# Book crossing section?



## Sh4rkyBloke (20 Mar 2008)

Would it be possible to set up a new area (i.e. a section within 'Community' for example) for books available for others (or 'Book Crossing' as it's known on t'internet and beyond)?

Within this section people can start a new thread with the title of the book up for grabs and then people can simply reply in the thread saying they want the book next. The order of who replied first can easily be seen and then you can see who is before you (in order that you can PM them your address).

The person at the top of the thread is assumed to have the book currently, and they can delete their post when they have finished with it and sent it to the next person on the list (assuming they have the address from a PM).

Would this be possible / work?

Just a thought as there seem to be a few books doing the rounds (I have 2 currently).

Cheers.


----------



## Chuffy (20 Mar 2008)

Surely it works just fine the way it is? Anyway, I really don't like the idea that everything has to have a separate section within the forum. The best forums are like a chop-suey with chunks of everything bobbing about amongst the noodles.


----------



## Arch (21 Mar 2008)

Chuffy said:


> Surely it works just fine the way it is?

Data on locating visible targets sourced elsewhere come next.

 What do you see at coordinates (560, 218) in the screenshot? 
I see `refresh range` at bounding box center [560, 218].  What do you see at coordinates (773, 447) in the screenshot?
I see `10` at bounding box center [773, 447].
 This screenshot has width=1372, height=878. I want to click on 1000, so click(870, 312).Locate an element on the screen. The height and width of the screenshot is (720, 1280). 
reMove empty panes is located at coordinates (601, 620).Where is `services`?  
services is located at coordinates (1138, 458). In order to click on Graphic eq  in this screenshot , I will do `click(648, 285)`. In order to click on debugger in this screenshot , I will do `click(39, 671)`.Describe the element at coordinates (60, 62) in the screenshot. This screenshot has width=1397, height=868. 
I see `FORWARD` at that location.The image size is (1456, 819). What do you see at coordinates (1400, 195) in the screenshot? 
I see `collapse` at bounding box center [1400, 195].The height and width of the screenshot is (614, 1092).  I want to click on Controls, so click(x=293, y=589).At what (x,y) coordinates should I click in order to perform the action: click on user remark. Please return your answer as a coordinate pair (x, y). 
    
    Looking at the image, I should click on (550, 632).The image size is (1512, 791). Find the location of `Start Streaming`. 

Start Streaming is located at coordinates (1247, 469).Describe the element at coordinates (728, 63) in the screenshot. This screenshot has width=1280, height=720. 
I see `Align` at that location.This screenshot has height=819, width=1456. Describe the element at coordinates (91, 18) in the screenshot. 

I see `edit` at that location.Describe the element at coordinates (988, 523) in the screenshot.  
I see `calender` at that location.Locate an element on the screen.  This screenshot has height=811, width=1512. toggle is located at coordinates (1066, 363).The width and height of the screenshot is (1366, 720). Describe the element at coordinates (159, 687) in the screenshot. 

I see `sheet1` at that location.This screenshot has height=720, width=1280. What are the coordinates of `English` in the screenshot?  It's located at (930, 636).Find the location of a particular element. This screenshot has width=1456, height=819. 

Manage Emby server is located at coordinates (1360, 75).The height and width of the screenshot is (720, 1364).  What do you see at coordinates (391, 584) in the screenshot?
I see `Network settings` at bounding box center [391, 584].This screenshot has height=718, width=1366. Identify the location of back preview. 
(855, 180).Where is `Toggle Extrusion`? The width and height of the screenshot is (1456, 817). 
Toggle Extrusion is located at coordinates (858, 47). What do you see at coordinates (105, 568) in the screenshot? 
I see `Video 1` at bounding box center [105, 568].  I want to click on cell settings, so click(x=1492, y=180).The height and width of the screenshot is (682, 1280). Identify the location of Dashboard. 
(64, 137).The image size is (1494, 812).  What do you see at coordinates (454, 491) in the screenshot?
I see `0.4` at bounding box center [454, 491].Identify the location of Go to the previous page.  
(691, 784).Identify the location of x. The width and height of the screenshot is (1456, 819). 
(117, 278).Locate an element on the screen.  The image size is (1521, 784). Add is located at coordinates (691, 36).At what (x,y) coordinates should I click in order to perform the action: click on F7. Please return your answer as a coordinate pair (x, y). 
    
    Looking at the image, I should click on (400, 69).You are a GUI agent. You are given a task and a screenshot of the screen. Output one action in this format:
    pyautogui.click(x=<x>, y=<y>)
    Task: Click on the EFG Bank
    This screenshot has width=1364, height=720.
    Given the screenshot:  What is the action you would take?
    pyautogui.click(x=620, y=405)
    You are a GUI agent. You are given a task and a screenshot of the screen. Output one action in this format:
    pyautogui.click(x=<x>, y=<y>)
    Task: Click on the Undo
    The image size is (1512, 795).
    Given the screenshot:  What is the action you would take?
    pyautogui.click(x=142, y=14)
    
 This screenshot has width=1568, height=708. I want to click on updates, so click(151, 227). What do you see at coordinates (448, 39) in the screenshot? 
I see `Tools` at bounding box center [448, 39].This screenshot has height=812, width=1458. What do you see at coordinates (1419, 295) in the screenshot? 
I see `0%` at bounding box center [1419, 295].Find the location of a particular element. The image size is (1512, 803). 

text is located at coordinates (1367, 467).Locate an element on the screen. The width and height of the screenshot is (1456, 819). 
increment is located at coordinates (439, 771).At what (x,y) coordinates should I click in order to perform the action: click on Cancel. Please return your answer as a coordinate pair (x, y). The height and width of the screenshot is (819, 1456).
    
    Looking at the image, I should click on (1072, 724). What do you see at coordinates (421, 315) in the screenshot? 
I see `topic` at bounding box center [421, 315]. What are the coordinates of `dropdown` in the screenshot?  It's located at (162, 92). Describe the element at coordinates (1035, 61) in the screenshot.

Anyway, I really don't like the idea that everything has to have a separate section within the forum. The best forums are like a chop-suey with chunks of everything bobbing about amongst the noodles.



I'd be fine either way. I always mix my noodles or rice and other stuff up, but then I pick out all the other stuff first and end up with just noodles left to eat last....

Oh, sorry, this isn't really about chinese food is it?

I'd have thought we could stick to starting new threads within Cafe. And it would be fairer to say "post if you want it and I'll draw names out of a hat on such and such a date" - I may be hear all day most days, but not once I go home in the evening, and some folk can only get here for a while at night or whatever... First come first served is ok, unless you have limited access and are always going to be at the bottom of the line...

Anyway, if there's a book crossing section, there has to be a knitting section...


----------



## Sh4rkyBloke (25 Mar 2008)

The only reason I thought it might help is that if you miss a book then you will probably miss it the next time as well (if we assume that your limited access/times are a factor).

The thread per book could simply ensure that an orderly queue forms (you may still be at the back though) and we can see exactly which book are doing the rounds in one place.

It's no biggie though, just thought it may be helpful.


----------